### [Passage provided]
[Start]

Deep-learning Processor Unit¶

Goal¶

In this tutorial you will

Build bitstream with Deep-learning Processor Unit
Include Vitis AI libraries in Yocto project

A bit of background¶

Deep-learning Processor Unit is an IP Core provided by AMD that accelerates deep-learning inference on Xilinx FPGA devices. It’s part of Vitis AI library and facilities running models created with TensorFlow or PyTorch on FPGA. Integration of Deep-learning Processor Unit into Linux distribution follows similar steps as integration of other IP blocks (like double UART from Enable programmable logic support).

Prerequisites¶

Preset with Processing System configuration from Enable programmable logic support
Yocto project with Programmable Logic support from Enable programmable logic support

Provided outputs¶

Following files (Tutorial files) are associated with this tutorial:

Leopard/Zero-to-hero/04 Deep learning Processor Unit/arch.json - DPU fingerprint
Leopard/Zero-to-hero/04 Deep learning Processor Unit/leopard-dpu-bd.xsa - DPU IP bitstream
Leopard/Zero-to-hero/04 Deep learning Processor Unit/boot-common.bin - Boot firmware for Leopard
Leopard/Zero-to-hero/04 Deep learning Processor Unit/dpu-leopard-leopard-dpu.rootfs.cpio.gz.u-boot - Root filesystem for Leopard
Leopard/Zero-to-hero/04 Deep learning Processor Unit/Image - Linux kernel
Leopard/Zero-to-hero/04 Deep learning Processor Unit/system.dtb - Device tree

Use these files if you want to skip building bitstream or Yocto distribution by yourself.

[End]

### [Instruction]
In the DPU tutorial above, what are the provided output files meant to let a reader do?

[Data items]
[Start]

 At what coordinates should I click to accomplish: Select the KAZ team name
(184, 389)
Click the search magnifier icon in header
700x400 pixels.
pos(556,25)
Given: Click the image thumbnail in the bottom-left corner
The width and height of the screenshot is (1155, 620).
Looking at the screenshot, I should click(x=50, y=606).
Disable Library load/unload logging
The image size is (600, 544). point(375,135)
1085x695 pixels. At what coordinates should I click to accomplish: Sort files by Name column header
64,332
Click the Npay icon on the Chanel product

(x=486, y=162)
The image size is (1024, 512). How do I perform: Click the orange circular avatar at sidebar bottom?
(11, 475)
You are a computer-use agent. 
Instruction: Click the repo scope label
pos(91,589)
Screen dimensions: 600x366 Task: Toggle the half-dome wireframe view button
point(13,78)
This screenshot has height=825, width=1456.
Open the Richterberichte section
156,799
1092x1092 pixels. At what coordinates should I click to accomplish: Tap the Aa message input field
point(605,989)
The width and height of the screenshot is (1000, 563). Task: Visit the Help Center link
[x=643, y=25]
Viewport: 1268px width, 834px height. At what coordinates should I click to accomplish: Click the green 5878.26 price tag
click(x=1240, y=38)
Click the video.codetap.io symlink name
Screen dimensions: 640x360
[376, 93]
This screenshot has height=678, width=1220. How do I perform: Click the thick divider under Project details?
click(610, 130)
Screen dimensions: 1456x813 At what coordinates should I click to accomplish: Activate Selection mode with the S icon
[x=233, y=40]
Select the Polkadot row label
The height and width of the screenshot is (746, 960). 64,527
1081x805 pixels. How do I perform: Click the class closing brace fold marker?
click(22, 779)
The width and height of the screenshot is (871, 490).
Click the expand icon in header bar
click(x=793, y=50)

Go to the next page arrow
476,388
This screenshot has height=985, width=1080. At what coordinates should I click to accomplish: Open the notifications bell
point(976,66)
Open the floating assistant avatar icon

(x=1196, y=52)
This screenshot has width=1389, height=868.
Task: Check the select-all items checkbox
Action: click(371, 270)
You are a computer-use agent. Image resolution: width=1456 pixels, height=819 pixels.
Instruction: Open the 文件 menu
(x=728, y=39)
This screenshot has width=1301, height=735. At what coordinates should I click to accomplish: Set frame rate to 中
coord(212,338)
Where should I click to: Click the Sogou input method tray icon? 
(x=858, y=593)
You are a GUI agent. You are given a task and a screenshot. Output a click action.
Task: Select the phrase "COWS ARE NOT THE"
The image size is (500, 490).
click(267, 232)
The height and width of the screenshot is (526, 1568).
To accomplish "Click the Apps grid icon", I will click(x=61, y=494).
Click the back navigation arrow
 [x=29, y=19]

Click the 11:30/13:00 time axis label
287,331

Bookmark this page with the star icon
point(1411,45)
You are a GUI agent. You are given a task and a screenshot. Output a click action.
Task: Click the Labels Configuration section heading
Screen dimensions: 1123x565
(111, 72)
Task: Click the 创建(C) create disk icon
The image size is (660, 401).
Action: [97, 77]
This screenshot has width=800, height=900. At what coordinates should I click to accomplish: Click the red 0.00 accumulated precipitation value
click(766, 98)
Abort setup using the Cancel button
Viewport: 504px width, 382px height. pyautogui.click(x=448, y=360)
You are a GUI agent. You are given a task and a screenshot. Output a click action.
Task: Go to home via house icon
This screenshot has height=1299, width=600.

[End]

### [Completed task]
They let a reader skip building the bitstream or the Yocto distribution themselves. The files include the DPU fingerprint, the DPU IP bitstream, boot firmware, a root filesystem, the Linux kernel and the device tree for Leopard.